Reading passage:
───

Exhibit 10.1
SUNPOWER
CORPORATION
INDEMNIFICATION
AGREEMENT
This Indemnification Agreement (this
“Agreement”) is entered into as of
, 2005 (the “Effective Date”), by and between SUNPOWER
CORPORATION, a Delaware corporation (the “Company”),
and
(“Indemnitee”).
RECITALS
A. Indemnitee is either a member of
the board of directors of the Company (the “Board of
Directors”) or an officer of the Company, or both, and in
such capacity or capacities, or otherwise as an Agent (as
hereinafter defined) of the Company, is performing a valuable
service for the Company.
B. Indemnitee is willing to serve,
continue to serve and to take on additional service for or on
behalf of the Company on the condition that he or she be
indemnified as herein provided.
C. It is intended that Indemnitee
shall be paid promptly by the Company all amounts necessary to
effectuate in full the indemnity provided herein.
NOW, THEREFORE, in consideration of
the premises and the covenants in this Agreement, and of Indemnitee
continuing to serve the Company as an Agent and intending to be
legally bound hereby, the parties hereto agree as
follows:
1. Services by Indemnitee .
Indemnitee agrees to serve (a) as a director or an officer of the
Company, or both, so long as Indemnitee is duly appointed or
elected and qualified in accordance with the applicable provisions
of the Certificate of Incorporation and bylaws of the Company, and
until such time as Indemnitee resigns or fails to stand for
election or is removed from Indemnitee’s position, or (b) as
an Agent of the Company. Indemnitee may from time to time also
perform other services at the request or for the convenience of, or
otherwise benefiting, the Company. Indemnitee may at any time and
for any reason resign or be removed from such position (subject to
any other contractual obligation or other obligation imposed by
operation of law), in which event the Company shall have no
obligation under this Agreement to continue Indemnitee in any such
position.

───

Set tasks:
**A)** According to the indemnification agreement, on what condition is Indemnitee willing to serve the Company? Answer in one to three sentences.
**B)** In the indemnification agreement, repeat the stretch from "C. It is intended" through "by Indemnitee .".
**C)** List every term that the indemnification agreement defines by placing it in quotation marks.
Base each response on the indemnification agreement alone.

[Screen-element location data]

───

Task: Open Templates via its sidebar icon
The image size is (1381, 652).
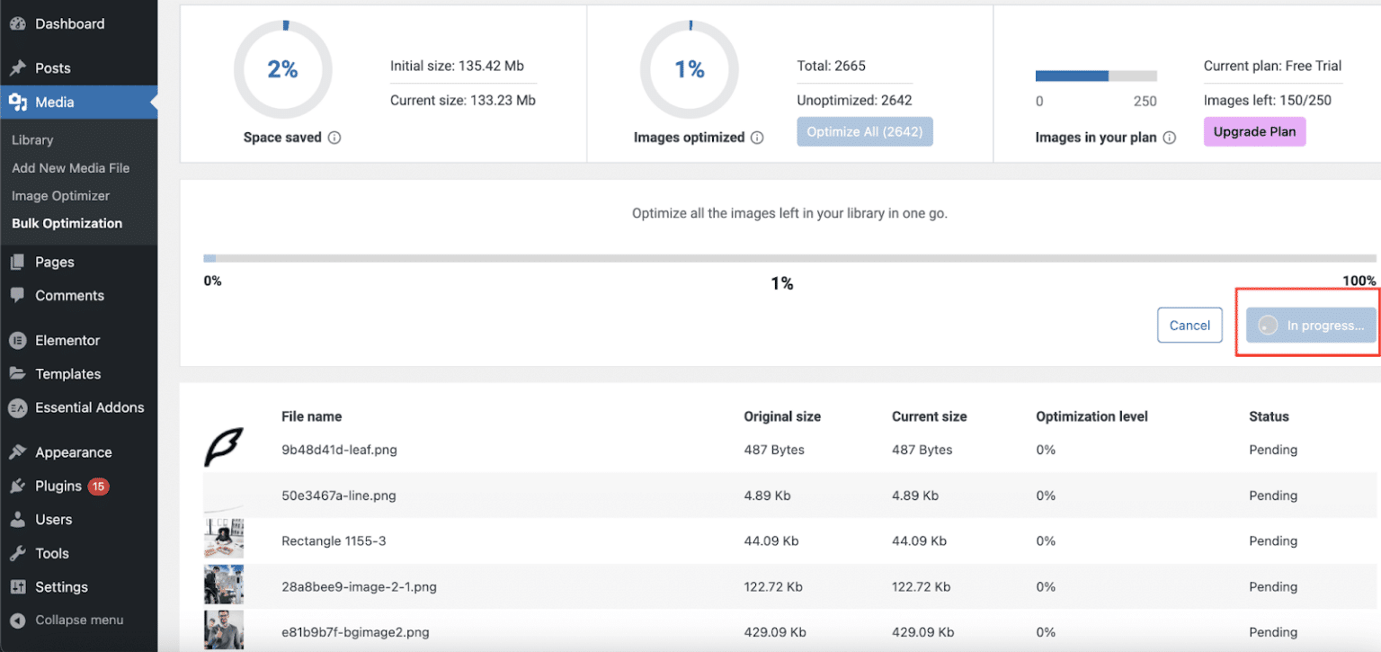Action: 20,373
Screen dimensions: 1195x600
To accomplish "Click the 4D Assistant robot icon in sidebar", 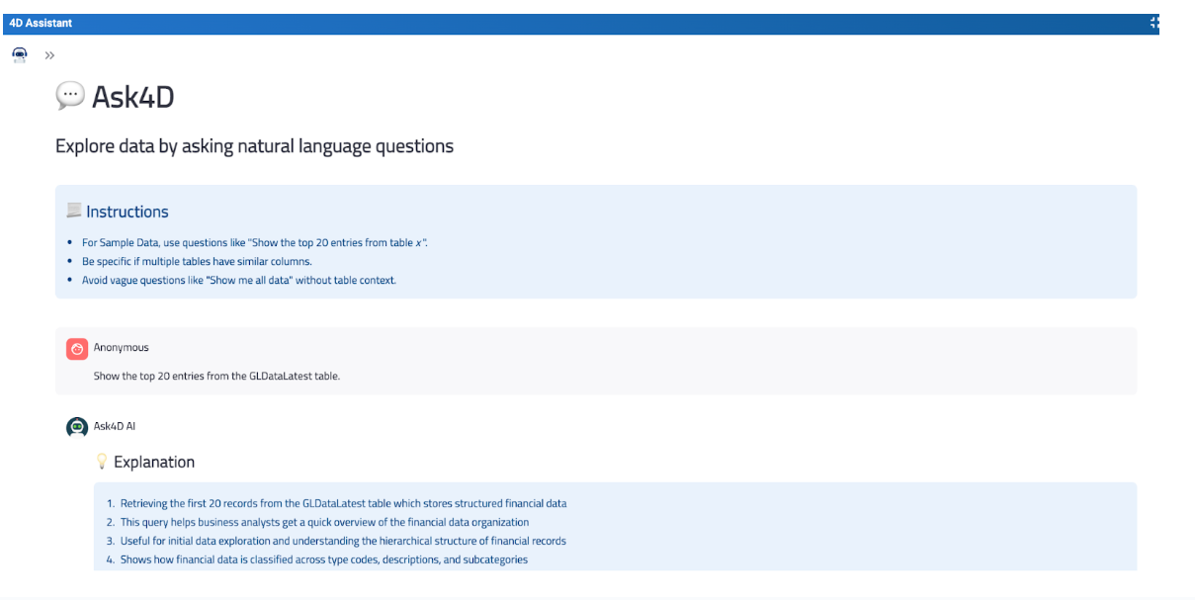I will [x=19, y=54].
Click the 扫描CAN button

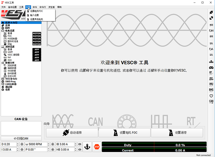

───

Expected responses:
**A)** Indemnitee is willing to serve, continue to serve and take on additional service for or on behalf of the Company on the condition of being indemnified as the agreement provides.

**B)**
C. It is intended that Indemnitee
shall be paid promptly by the Company all amounts necessary to
effectuate in full the indemnity provided herein.
NOW, THEREFORE, in consideration of
the premises and the covenants in this Agreement, and of Indemnitee
continuing to serve the Company as an Agent and intending to be
legally bound hereby, the parties hereto agree as
follows:
1. Services by Indemnitee .

**C)** Agreement, Effective Date, Company, Indemnitee, Board of Directors